Spring core aerating can bring dormant weed seeds to the surface where they'll germinate, so autumn is generally the preferred time for this project. If you have a serious compaction problem, though, go ahead and rent a gas-powered core aerator and do the deed. We'll take care of the weeds later.
Seed.
Again, fall is the best time to renew an entire lawn, but spring rains and cool weather will provide good conditions to fix up some bare spots and thin areas.
Before you seed, though, you need to make an important decision. If you had a crabgrass problem in the past and plan on using a pre-emergent crabgrass preventer, any seed you put down will not germinate. So you need to decide: do I need new grass more, or do I need to control grabgrass more? If you decide to seed, you can always control the crabgrass when it pops up with an herbicide.

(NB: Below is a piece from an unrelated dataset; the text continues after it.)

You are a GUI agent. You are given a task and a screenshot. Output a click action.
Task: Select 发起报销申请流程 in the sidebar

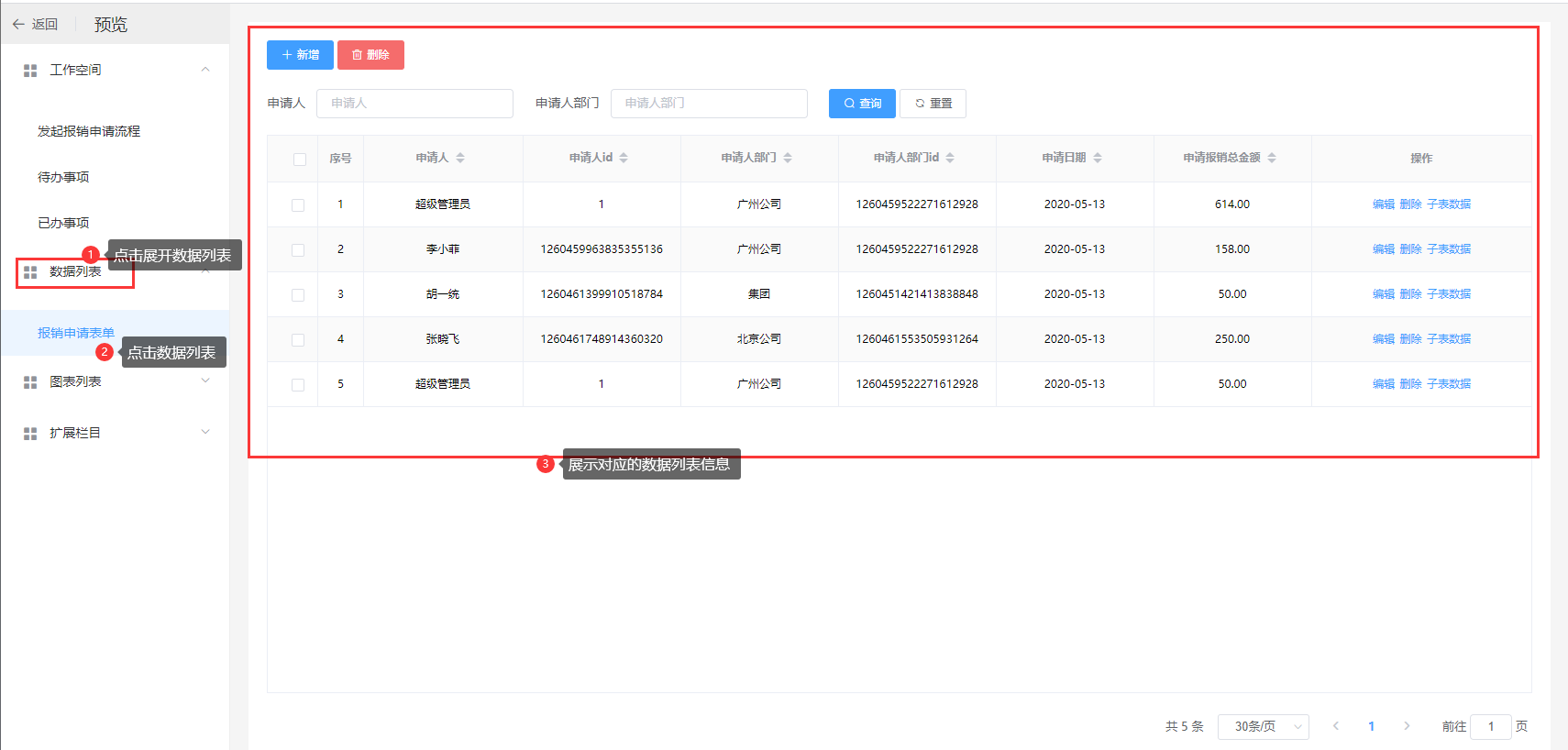(89, 131)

Now, back to seeding. Loosen the soil first with a rake or dethatching machine. Choose a seed that is right for your climate, sun/shade conditions and traffic tolerance. If you are unsure, experts recommend planting a mixture of seed varieties. The type best suited for the conditions in your yard will thrive and gradually dominate the others. A mixture will also prevent a mono-cultural disaster should your lawn fall prey to a variety-specific pest or disease.
Weed Control.
If you have had a problem with grassy weeds in the past, stopping them before they start growing is easier than dealing with them above ground. Apply Crabgrass Preventer early, before soil temperatures warm up and seeds start germinating. (See comment above about seeding with pre-emergents.) Broadleaf weeds and other weeds that are already in the lawn can be dealt with by removing them by hand (the most effective time to do this is when they are flowering and before they go to seed), or use Weed & Feed, which control broadleaf weeds while feeding your lawn.
Watering.
Newly seeded areas need to be watered daily-sometimes several times-to keep the soil/seed contact moist. Even one day of drying out can mean curtains for young grass seedlings. Also, pre-emergent crabgrass preventers need to be watered in to be effective. Once lawn growth has become established, reduce the frequency of watering, and increase the duration, watering deeply to encourage healthy root growth and discourage weeds.
Fertilizing.
For established lawns, apply Lawn Fertilizer or Weed & Feed Fertilizer according to instructions on the package. And for mid-season fast green up, feed your lawn every time you water with a water-soluble nitrogen-rich plant food to use with your hose-end feeder. Follow up in late spring or early summer with another application of Lawn Fertilizer or Weed & Feed.
Mowing.
Start your spring with a sharp mower blade and your grass will thank you. Dull blades knock down the grass and tear, rather than cut, tender shoots, causing excessive tip browning and increased disease potential.
Don't give your grass a buzz job. Taller grass can better survive drought and heat, because it shades the roots, and it also helps discourage weed seed germination. Experts recommend a setting of 2-1/2" to 3" for most turf types. Mow frequently in the fast-growing spring season, as often as is necessary to keep from removing more than 1/3 of the blade.